### ASSIGNMENT
Write each entry out once more, please, precisely as shown.

### DATA TO EXAMINE
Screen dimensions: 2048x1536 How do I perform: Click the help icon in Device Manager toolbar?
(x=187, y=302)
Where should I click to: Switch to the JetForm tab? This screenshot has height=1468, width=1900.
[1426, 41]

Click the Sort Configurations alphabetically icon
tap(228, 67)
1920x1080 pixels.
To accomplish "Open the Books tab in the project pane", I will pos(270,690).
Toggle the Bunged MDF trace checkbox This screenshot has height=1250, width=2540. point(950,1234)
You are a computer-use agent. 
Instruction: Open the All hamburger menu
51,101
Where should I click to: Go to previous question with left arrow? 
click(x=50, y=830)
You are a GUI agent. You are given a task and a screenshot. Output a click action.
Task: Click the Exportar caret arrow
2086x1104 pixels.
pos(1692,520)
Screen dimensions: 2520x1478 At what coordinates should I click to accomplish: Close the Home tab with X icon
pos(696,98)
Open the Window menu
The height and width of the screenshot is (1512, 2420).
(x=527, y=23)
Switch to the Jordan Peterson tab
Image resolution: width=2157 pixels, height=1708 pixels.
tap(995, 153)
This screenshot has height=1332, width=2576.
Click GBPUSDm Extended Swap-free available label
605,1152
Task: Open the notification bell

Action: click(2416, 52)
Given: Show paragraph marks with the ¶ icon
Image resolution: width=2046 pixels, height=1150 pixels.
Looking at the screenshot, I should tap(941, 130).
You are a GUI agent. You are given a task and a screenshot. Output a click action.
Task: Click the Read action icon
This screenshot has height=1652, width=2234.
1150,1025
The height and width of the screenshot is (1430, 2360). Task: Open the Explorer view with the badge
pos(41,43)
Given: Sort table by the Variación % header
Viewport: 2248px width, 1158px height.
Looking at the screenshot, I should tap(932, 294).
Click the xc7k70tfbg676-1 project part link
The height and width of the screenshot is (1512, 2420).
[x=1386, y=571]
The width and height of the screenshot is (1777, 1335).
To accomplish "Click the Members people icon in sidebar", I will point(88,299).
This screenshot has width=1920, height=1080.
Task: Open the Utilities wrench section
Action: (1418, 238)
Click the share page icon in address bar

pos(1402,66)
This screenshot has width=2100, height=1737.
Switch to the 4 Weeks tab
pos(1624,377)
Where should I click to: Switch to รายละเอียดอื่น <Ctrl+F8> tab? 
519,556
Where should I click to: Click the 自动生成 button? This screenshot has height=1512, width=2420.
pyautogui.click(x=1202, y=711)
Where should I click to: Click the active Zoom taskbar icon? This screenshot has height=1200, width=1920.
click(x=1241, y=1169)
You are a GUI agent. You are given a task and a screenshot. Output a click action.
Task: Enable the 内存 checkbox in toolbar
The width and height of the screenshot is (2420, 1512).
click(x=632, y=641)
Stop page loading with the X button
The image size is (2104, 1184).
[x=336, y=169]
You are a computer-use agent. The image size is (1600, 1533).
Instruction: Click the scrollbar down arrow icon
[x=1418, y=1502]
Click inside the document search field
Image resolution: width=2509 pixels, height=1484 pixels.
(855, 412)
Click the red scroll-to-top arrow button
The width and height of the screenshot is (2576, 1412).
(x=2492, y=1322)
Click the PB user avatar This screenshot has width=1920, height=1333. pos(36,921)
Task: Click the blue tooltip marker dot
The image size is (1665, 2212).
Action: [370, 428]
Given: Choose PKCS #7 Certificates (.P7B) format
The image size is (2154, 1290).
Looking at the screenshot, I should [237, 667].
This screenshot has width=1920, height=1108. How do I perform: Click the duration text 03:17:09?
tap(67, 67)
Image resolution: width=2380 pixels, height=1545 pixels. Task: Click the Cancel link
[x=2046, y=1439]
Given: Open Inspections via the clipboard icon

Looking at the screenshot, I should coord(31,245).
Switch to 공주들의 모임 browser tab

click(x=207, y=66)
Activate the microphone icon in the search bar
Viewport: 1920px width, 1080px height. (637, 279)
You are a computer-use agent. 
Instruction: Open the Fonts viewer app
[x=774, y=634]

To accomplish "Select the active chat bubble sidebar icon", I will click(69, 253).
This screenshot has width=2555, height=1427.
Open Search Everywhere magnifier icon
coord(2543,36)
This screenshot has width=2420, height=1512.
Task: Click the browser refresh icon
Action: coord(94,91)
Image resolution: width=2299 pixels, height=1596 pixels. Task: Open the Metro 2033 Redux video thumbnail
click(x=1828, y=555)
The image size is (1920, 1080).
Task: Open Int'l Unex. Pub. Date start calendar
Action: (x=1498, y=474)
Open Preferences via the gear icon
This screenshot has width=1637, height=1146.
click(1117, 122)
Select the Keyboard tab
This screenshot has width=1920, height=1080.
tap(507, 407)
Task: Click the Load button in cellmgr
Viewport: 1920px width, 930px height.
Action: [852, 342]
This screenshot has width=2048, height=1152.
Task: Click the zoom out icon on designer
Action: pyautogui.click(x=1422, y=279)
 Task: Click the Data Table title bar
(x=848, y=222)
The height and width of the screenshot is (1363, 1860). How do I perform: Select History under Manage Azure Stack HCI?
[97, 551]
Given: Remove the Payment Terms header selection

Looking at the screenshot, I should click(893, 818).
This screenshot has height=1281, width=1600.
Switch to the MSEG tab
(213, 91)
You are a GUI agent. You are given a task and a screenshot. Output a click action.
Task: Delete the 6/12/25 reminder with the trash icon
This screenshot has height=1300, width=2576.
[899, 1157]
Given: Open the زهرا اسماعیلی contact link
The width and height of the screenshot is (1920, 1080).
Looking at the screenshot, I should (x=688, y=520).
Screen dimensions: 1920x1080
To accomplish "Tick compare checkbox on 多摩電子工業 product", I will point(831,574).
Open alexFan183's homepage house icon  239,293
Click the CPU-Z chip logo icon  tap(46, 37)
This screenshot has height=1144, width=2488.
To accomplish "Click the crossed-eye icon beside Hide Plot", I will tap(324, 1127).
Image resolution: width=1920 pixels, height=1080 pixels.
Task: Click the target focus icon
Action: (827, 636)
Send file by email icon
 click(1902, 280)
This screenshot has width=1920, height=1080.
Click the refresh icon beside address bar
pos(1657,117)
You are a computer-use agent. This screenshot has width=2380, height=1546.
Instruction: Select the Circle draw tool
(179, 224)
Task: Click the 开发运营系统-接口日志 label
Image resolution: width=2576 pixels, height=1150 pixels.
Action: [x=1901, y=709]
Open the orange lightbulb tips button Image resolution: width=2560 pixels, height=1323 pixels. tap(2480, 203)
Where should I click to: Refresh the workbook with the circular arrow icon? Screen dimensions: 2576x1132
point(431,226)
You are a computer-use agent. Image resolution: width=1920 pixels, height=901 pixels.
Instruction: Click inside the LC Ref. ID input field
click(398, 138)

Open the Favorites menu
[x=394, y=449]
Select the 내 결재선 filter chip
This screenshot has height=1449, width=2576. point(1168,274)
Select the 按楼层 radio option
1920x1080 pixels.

### TASK OUTPUT
Screen dimensions: 2048x1536 How do I perform: Click the help icon in Device Manager toolbar?
(x=187, y=302)
Where should I click to: Switch to the JetForm tab? This screenshot has height=1468, width=1900.
[1426, 41]

Click the Sort Configurations alphabetically icon
tap(228, 67)
1920x1080 pixels.
To accomplish "Open the Books tab in the project pane", I will pos(270,690).
Toggle the Bunged MDF trace checkbox This screenshot has height=1250, width=2540. point(950,1234)
You are a computer-use agent. 
Instruction: Open the All hamburger menu
51,101
Where should I click to: Go to previous question with left arrow? 
click(x=50, y=830)
You are a GUI agent. You are given a task and a screenshot. Output a click action.
Task: Click the Exportar caret arrow
2086x1104 pixels.
pos(1692,520)
Screen dimensions: 2520x1478 At what coordinates should I click to accomplish: Close the Home tab with X icon
pos(696,98)
Open the Window menu
The height and width of the screenshot is (1512, 2420).
(x=527, y=23)
Switch to the Jordan Peterson tab
Image resolution: width=2157 pixels, height=1708 pixels.
tap(995, 153)
This screenshot has height=1332, width=2576.
Click GBPUSDm Extended Swap-free available label
605,1152
Task: Open the notification bell

Action: click(2416, 52)
Given: Show paragraph marks with the ¶ icon
Image resolution: width=2046 pixels, height=1150 pixels.
Looking at the screenshot, I should tap(941, 130).
You are a GUI agent. You are given a task and a screenshot. Output a click action.
Task: Click the Read action icon
This screenshot has height=1652, width=2234.
1150,1025
The height and width of the screenshot is (1430, 2360). Task: Open the Explorer view with the badge
pos(41,43)
Given: Sort table by the Variación % header
Viewport: 2248px width, 1158px height.
Looking at the screenshot, I should tap(932, 294).
Click the xc7k70tfbg676-1 project part link
The height and width of the screenshot is (1512, 2420).
[x=1386, y=571]
The width and height of the screenshot is (1777, 1335).
To accomplish "Click the Members people icon in sidebar", I will point(88,299).
This screenshot has width=1920, height=1080.
Task: Open the Utilities wrench section
Action: (1418, 238)
Click the share page icon in address bar

pos(1402,66)
This screenshot has width=2100, height=1737.
Switch to the 4 Weeks tab
pos(1624,377)
Where should I click to: Switch to รายละเอียดอื่น <Ctrl+F8> tab? 
519,556
Where should I click to: Click the 自动生成 button? This screenshot has height=1512, width=2420.
pyautogui.click(x=1202, y=711)
Where should I click to: Click the active Zoom taskbar icon? This screenshot has height=1200, width=1920.
click(x=1241, y=1169)
You are a GUI agent. You are given a task and a screenshot. Output a click action.
Task: Enable the 内存 checkbox in toolbar
The width and height of the screenshot is (2420, 1512).
click(x=632, y=641)
Stop page loading with the X button
The image size is (2104, 1184).
[x=336, y=169]
You are a computer-use agent. The image size is (1600, 1533).
Instruction: Click the scrollbar down arrow icon
[x=1418, y=1502]
Click inside the document search field
Image resolution: width=2509 pixels, height=1484 pixels.
(855, 412)
Click the red scroll-to-top arrow button
The width and height of the screenshot is (2576, 1412).
(x=2492, y=1322)
Click the PB user avatar This screenshot has width=1920, height=1333. pos(36,921)
Task: Click the blue tooltip marker dot
The image size is (1665, 2212).
Action: [370, 428]
Given: Choose PKCS #7 Certificates (.P7B) format
The image size is (2154, 1290).
Looking at the screenshot, I should [237, 667].
This screenshot has width=1920, height=1108. How do I perform: Click the duration text 03:17:09?
tap(67, 67)
Image resolution: width=2380 pixels, height=1545 pixels. Task: Click the Cancel link
[x=2046, y=1439]
Given: Open Inspections via the clipboard icon

Looking at the screenshot, I should coord(31,245).
Switch to 공주들의 모임 browser tab

click(x=207, y=66)
Activate the microphone icon in the search bar
Viewport: 1920px width, 1080px height. (637, 279)
You are a computer-use agent. 
Instruction: Open the Fonts viewer app
[x=774, y=634]

To accomplish "Select the active chat bubble sidebar icon", I will click(69, 253).
This screenshot has width=2555, height=1427.
Open Search Everywhere magnifier icon
coord(2543,36)
This screenshot has width=2420, height=1512.
Task: Click the browser refresh icon
Action: coord(94,91)
Image resolution: width=2299 pixels, height=1596 pixels. Task: Open the Metro 2033 Redux video thumbnail
click(x=1828, y=555)
The image size is (1920, 1080).
Task: Open Int'l Unex. Pub. Date start calendar
Action: (x=1498, y=474)
Open Preferences via the gear icon
This screenshot has width=1637, height=1146.
click(1117, 122)
Select the Keyboard tab
This screenshot has width=1920, height=1080.
tap(507, 407)
Task: Click the Load button in cellmgr
Viewport: 1920px width, 930px height.
Action: [852, 342]
This screenshot has width=2048, height=1152.
Task: Click the zoom out icon on designer
Action: pyautogui.click(x=1422, y=279)
 Task: Click the Data Table title bar
(x=848, y=222)
The height and width of the screenshot is (1363, 1860). How do I perform: Select History under Manage Azure Stack HCI?
[97, 551]
Given: Remove the Payment Terms header selection

Looking at the screenshot, I should click(893, 818).
This screenshot has height=1281, width=1600.
Switch to the MSEG tab
(213, 91)
You are a GUI agent. You are given a task and a screenshot. Output a click action.
Task: Delete the 6/12/25 reminder with the trash icon
This screenshot has height=1300, width=2576.
[899, 1157]
Given: Open the زهرا اسماعیلی contact link
The width and height of the screenshot is (1920, 1080).
Looking at the screenshot, I should (x=688, y=520).
Screen dimensions: 1920x1080
To accomplish "Tick compare checkbox on 多摩電子工業 product", I will point(831,574).
Open alexFan183's homepage house icon  239,293
Click the CPU-Z chip logo icon  tap(46, 37)
This screenshot has height=1144, width=2488.
To accomplish "Click the crossed-eye icon beside Hide Plot", I will tap(324, 1127).
Image resolution: width=1920 pixels, height=1080 pixels.
Task: Click the target focus icon
Action: (827, 636)
Send file by email icon
 click(1902, 280)
This screenshot has width=1920, height=1080.
Click the refresh icon beside address bar
pos(1657,117)
You are a computer-use agent. This screenshot has width=2380, height=1546.
Instruction: Select the Circle draw tool
(179, 224)
Task: Click the 开发运营系统-接口日志 label
Image resolution: width=2576 pixels, height=1150 pixels.
Action: [x=1901, y=709]
Open the orange lightbulb tips button Image resolution: width=2560 pixels, height=1323 pixels. tap(2480, 203)
Where should I click to: Refresh the workbook with the circular arrow icon? Screen dimensions: 2576x1132
point(431,226)
You are a computer-use agent. Image resolution: width=1920 pixels, height=901 pixels.
Instruction: Click inside the LC Ref. ID input field
click(398, 138)

Open the Favorites menu
[x=394, y=449]
Select the 내 결재선 filter chip
This screenshot has height=1449, width=2576. point(1168,274)
Select the 按楼层 radio option
1920x1080 pixels.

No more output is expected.